[Entries on locating words and elements]
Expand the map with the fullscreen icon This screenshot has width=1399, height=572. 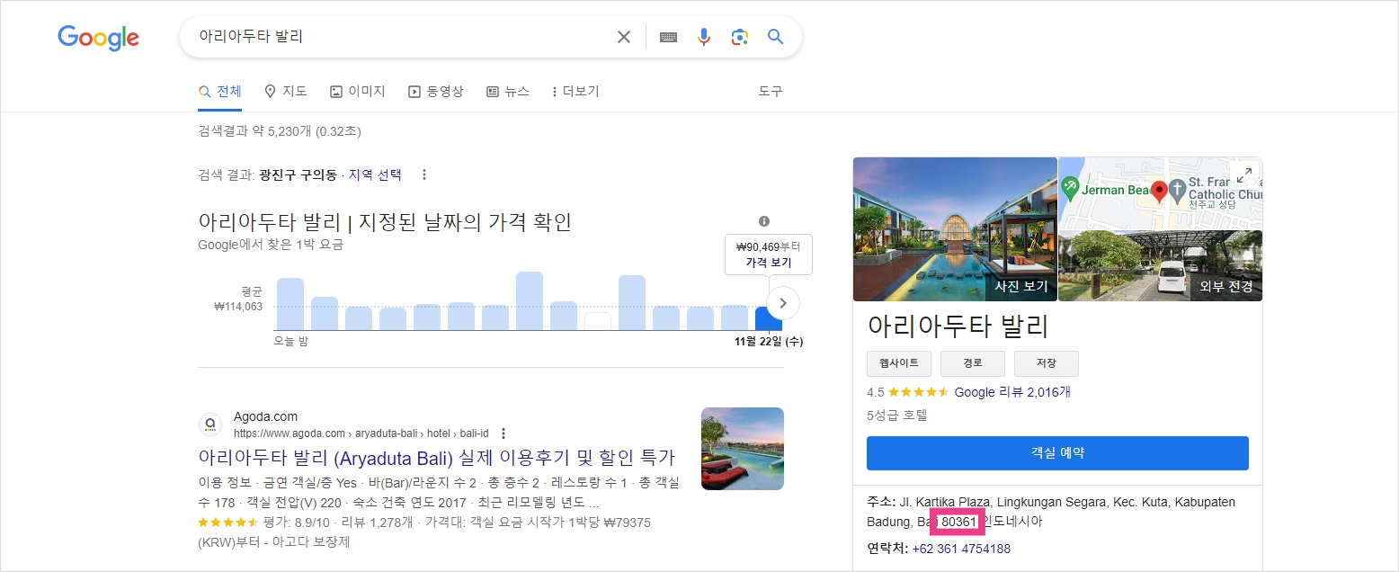tap(1245, 175)
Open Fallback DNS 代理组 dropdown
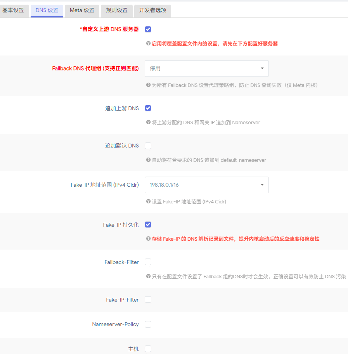The image size is (348, 354). point(206,68)
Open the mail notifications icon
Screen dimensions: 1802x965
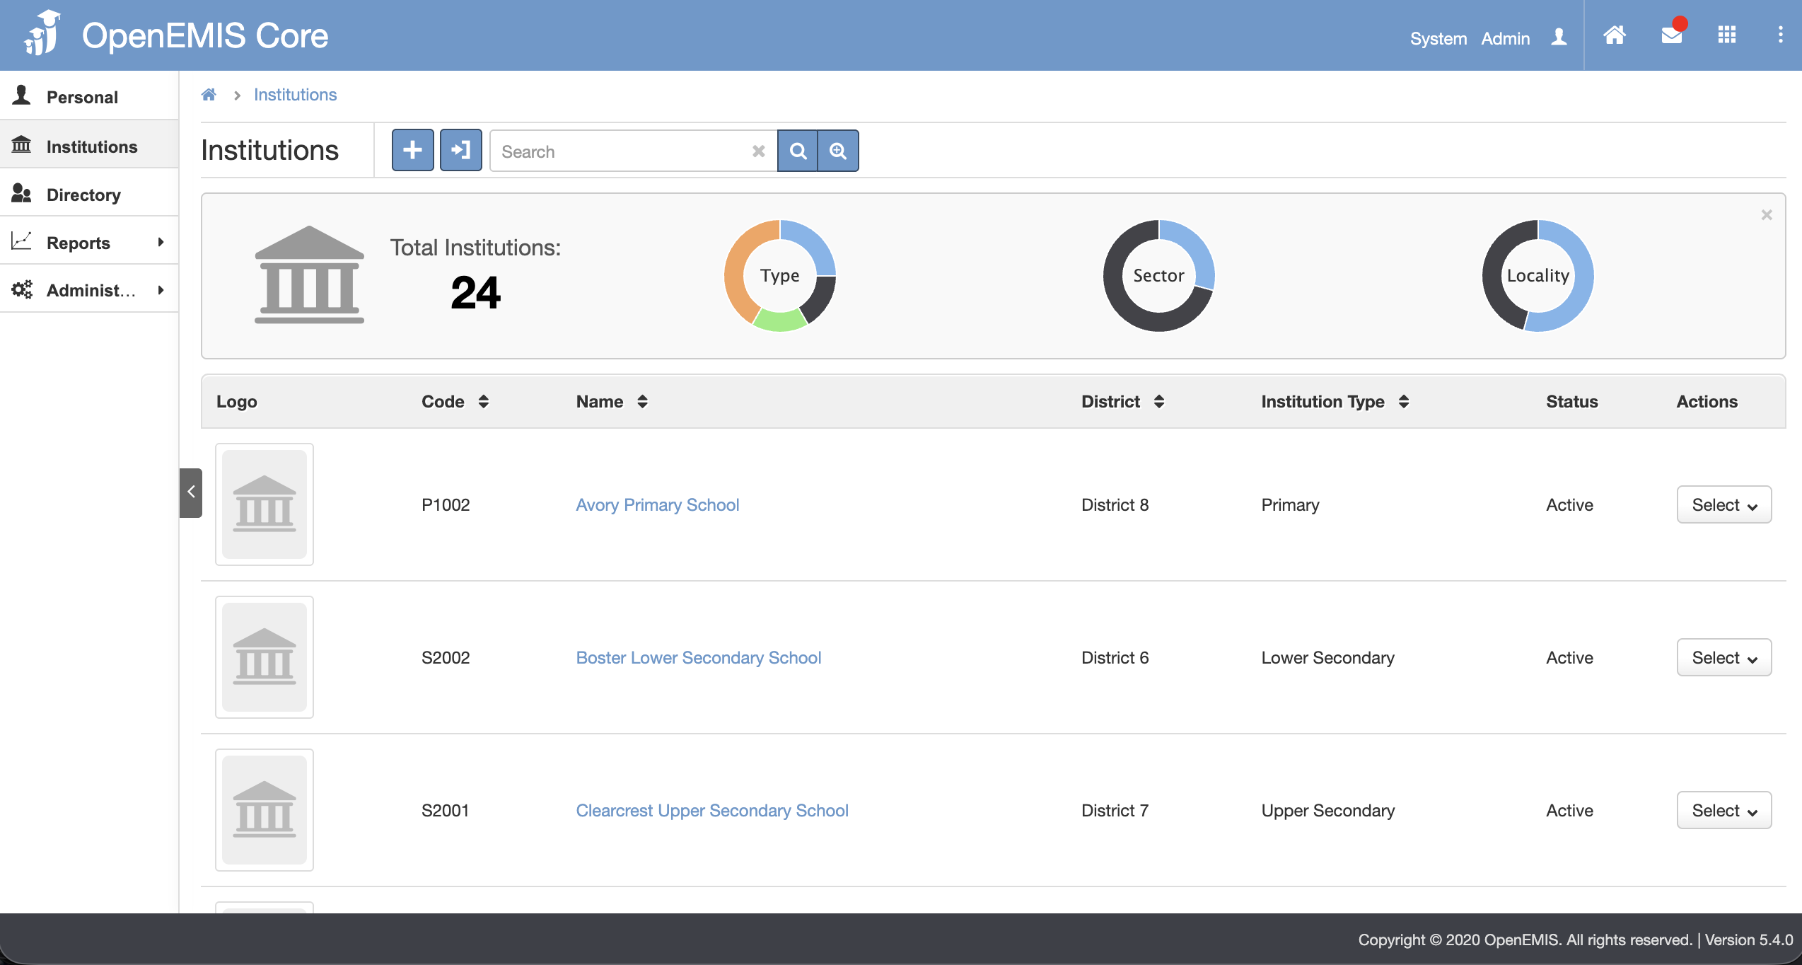1672,35
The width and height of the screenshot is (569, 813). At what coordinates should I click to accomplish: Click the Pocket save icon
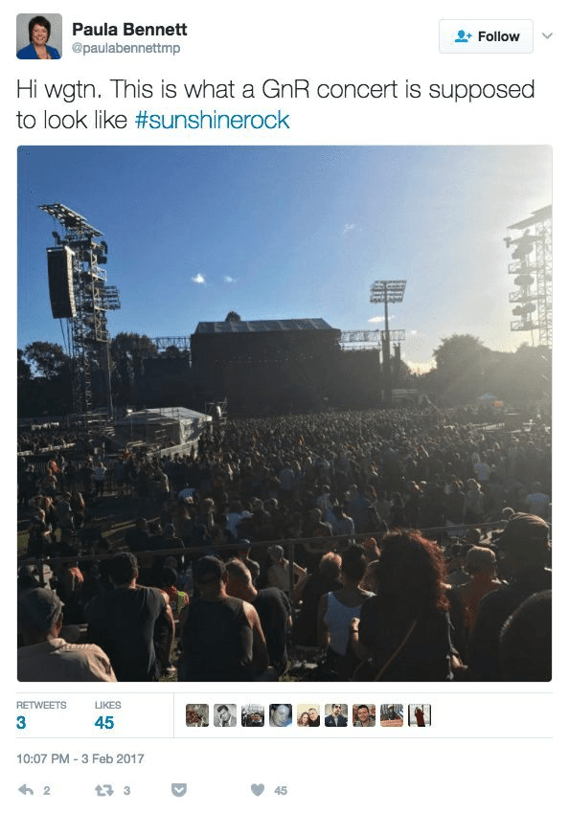(x=179, y=790)
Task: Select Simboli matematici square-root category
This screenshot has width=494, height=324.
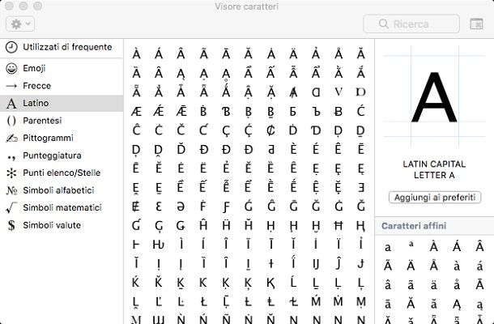Action: [62, 207]
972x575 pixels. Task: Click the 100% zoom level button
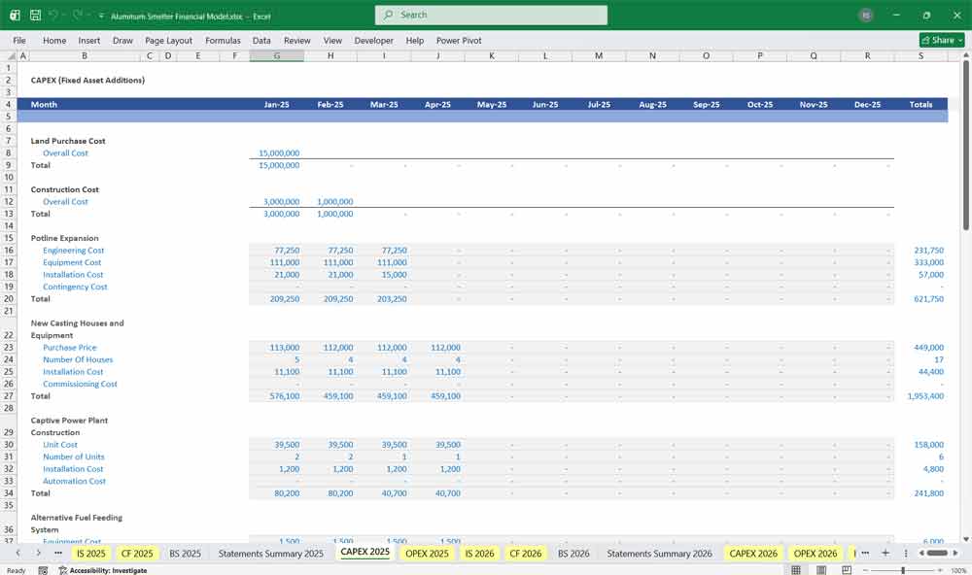coord(958,568)
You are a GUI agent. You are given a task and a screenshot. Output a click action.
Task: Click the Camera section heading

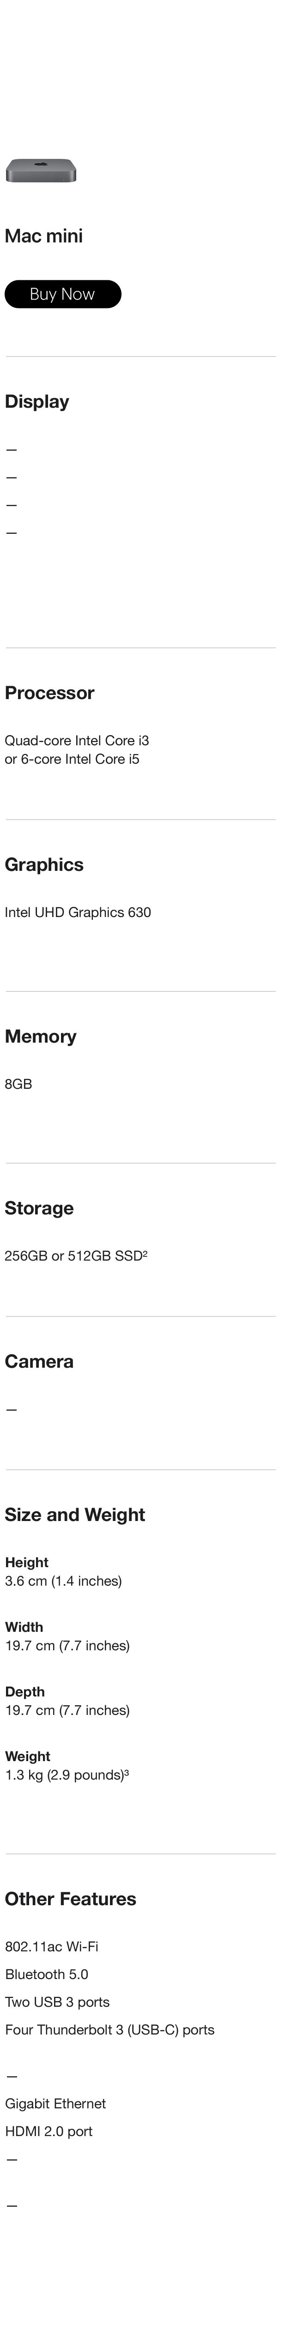[39, 1361]
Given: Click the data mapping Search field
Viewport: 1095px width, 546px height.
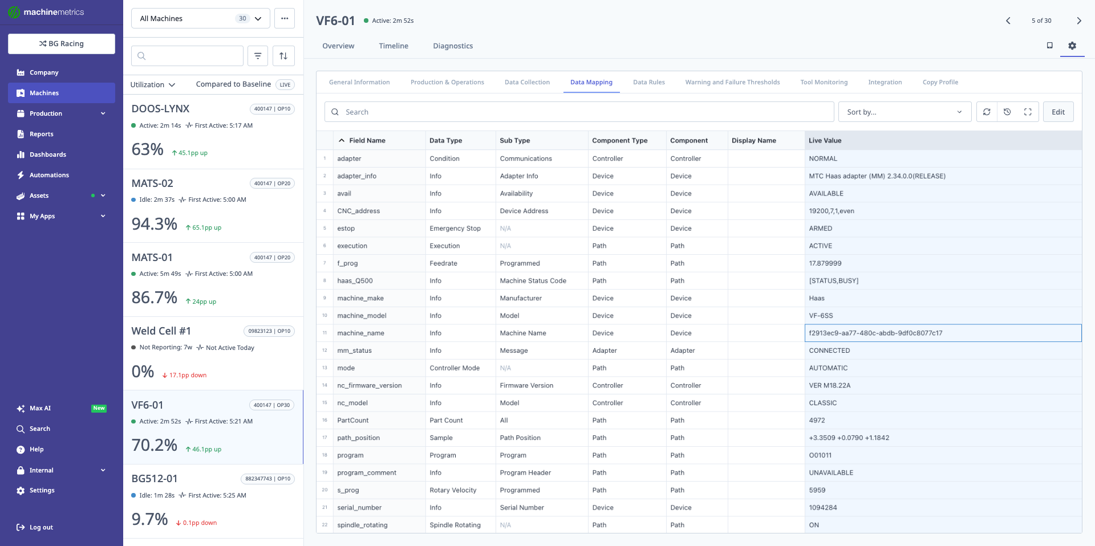Looking at the screenshot, I should 579,112.
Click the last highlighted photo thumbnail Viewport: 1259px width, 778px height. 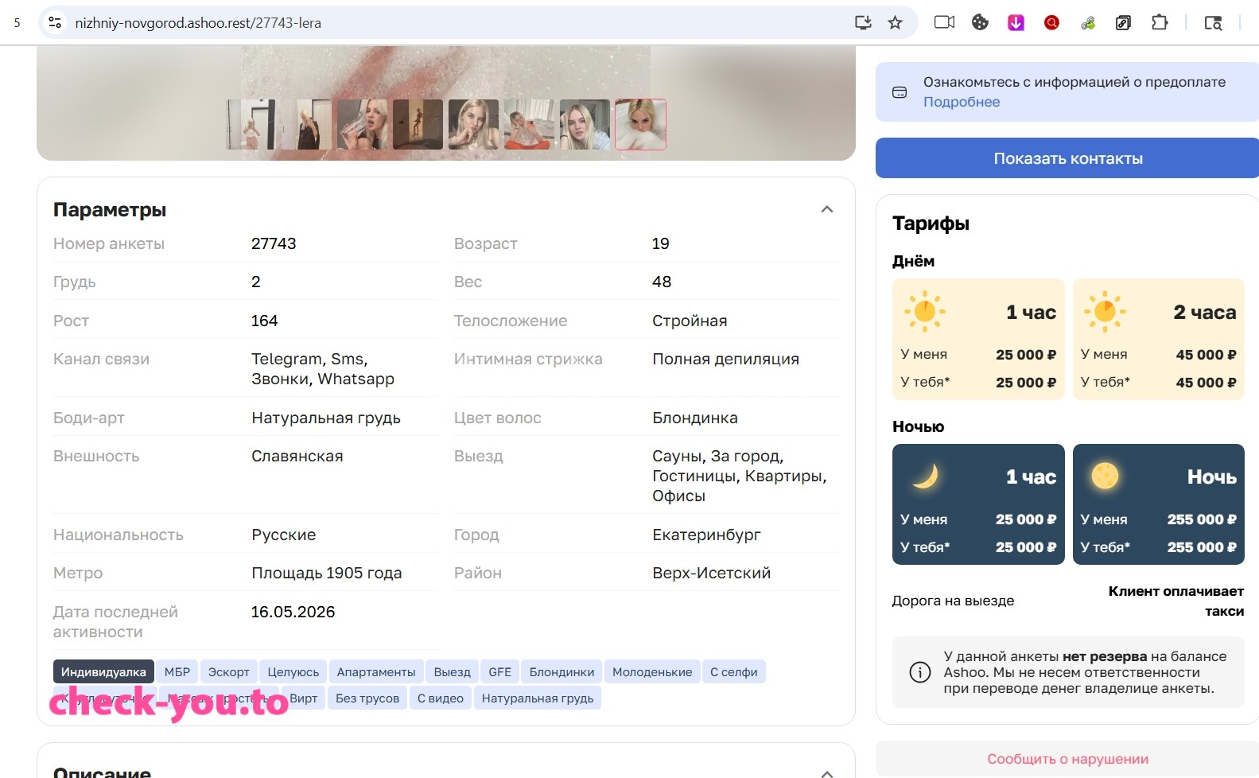(x=640, y=124)

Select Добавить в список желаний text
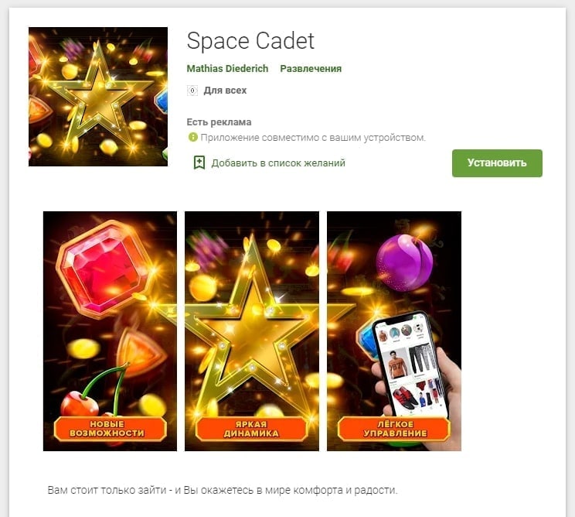(278, 163)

[TASK DETAILS]
Count the lines above that contain the string "Open", matching case exactly. Give only the number.

[REPLY]
2